Buying vs Renting a Home

Columbus Chamber
The Columbus Chamber provides connections, resources and solutions that help small businesses and Fortune 500 enterprises grow Central Ohio's economy.

Member Insights by John Buys Houses

The rent–buy debate has been raging for decades. When it comes down to making a decision, it’s important to know all the facts and weigh them carefully. Remember, one is not fundamentally better than the other, it all depends on your particular situation. Here are some things to consider on both sides of the rent–own debate.

Sometimes, renting versus buying is a simple matter of practicality. In a market bare of houses for sale in your price range, renting may be the only available choice. Same if you simply don’t have the funds for a down payment or know you won’t qualify for a home loan.

This also has to do with the current housing trends in your particular area of Columbus. Market pricing fluctuates for both buying houses and renting houses or apartments. Use a rent versus buy calculator to help determine what would constitute a practical savings favoring one over the other.

One of the most cited arguments in favor of home buying is the idea of property as investment. While buying a home is an investment, the majority of homes don’t yield a huge return upon selling. Renters often counter this argument by explaining they could invest what would have been a down payment into other ventures and yield a higher return.

What you’re really investing in is a permanent place to live. Eventually your payments will be complete, and your cost of living will go down. This is a downside to renting. Lack of long-term investment could lead to higher living costs in the future.

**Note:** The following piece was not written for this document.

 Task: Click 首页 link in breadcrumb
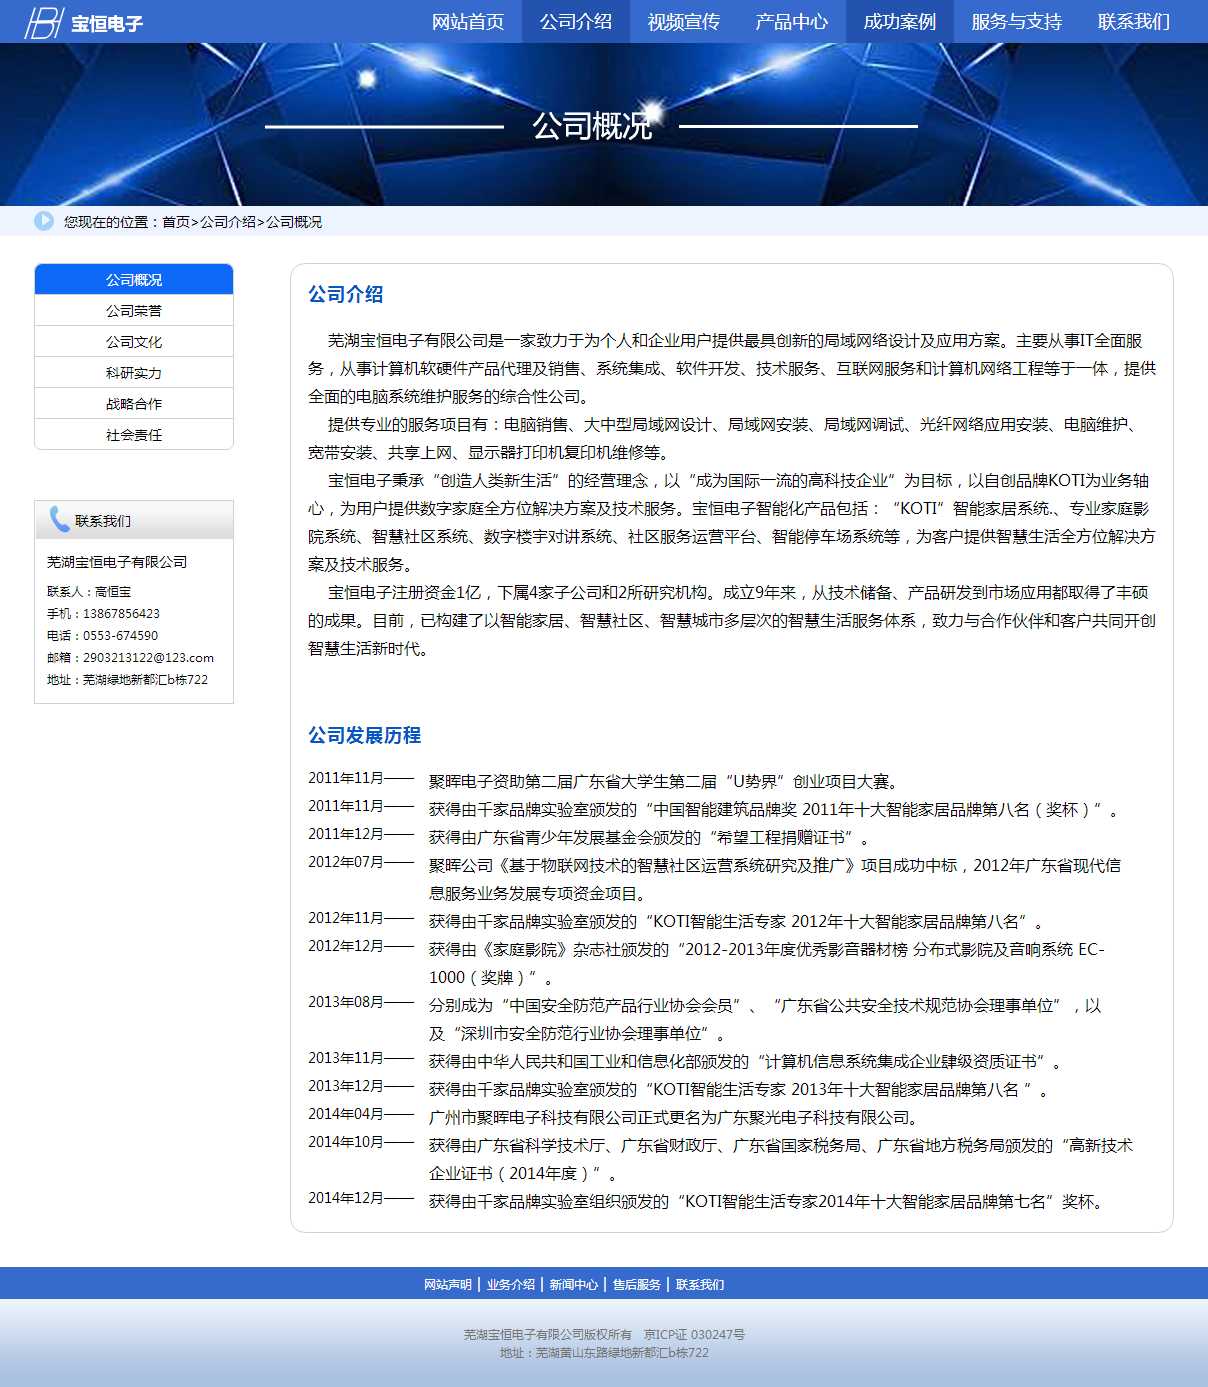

Investment properties are a whole other story. If you are purchasing a home or building in Columbus for the purpose of flipping and/or renting for profit, the house can definitely be classified as an investment.

If you need a place to live fast, buying a home may not be an option. The house hunting, negotiating, and closing processes take time and can experience may setbacks. Leases can take just weeks or days to approve before you move in.

Timing also has to do with your job and family. Mortgages are commonly arranged for 30 years. If you plan to move within just a few years or your job may relocate you in the future, purchasing may not be your best option. If you plan on settling down and growing your family, then it might be the perfect time to find a permanent home base.

Often overlooked are the additional fees that come with home ownership. In addition to paying closing costs and realtor fees, the homeowner needs to budget for maintenance and repairs as well as property taxes and insurance. If you rent a home or apartment, repairs are as easy as calling a landlord or approved services company. However, there are beneficial tax credits available to homeowners that are not available for renters.

There is an enormous amount of grey area when it comes to declaring a winner in the rent–buy debate. Every person and situation is different and what works for you may not be best for someone else. The important thing is to understand the differences between renting and buying, their pros and cons, and then make the best decision for yourself.